What needs to be done: Copy the entries below word for word, from the line that contains "Task: Click the MODEL column header" through the line that contains "Action: point(112,298)", both included, and nothing else.

[START OF Exercise inputs]

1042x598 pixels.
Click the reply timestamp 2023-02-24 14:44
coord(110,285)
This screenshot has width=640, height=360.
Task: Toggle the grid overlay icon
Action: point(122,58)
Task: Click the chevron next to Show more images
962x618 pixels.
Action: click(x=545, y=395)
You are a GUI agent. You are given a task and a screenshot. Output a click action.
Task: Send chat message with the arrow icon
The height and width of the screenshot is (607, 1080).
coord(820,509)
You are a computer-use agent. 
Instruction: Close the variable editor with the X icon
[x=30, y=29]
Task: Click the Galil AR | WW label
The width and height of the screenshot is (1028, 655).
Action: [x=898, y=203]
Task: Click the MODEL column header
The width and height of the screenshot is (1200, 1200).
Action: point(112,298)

[END OF Exercise inputs]
[START OF Exercise inputs]

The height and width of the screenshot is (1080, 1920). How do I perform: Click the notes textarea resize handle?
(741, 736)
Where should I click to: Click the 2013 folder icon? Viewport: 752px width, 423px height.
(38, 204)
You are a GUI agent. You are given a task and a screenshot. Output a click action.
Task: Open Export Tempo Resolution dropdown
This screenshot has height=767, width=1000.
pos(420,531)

[END OF Exercise inputs]

Task response:
Task: Click the MODEL column header
The width and height of the screenshot is (1200, 1200).
Action: point(112,298)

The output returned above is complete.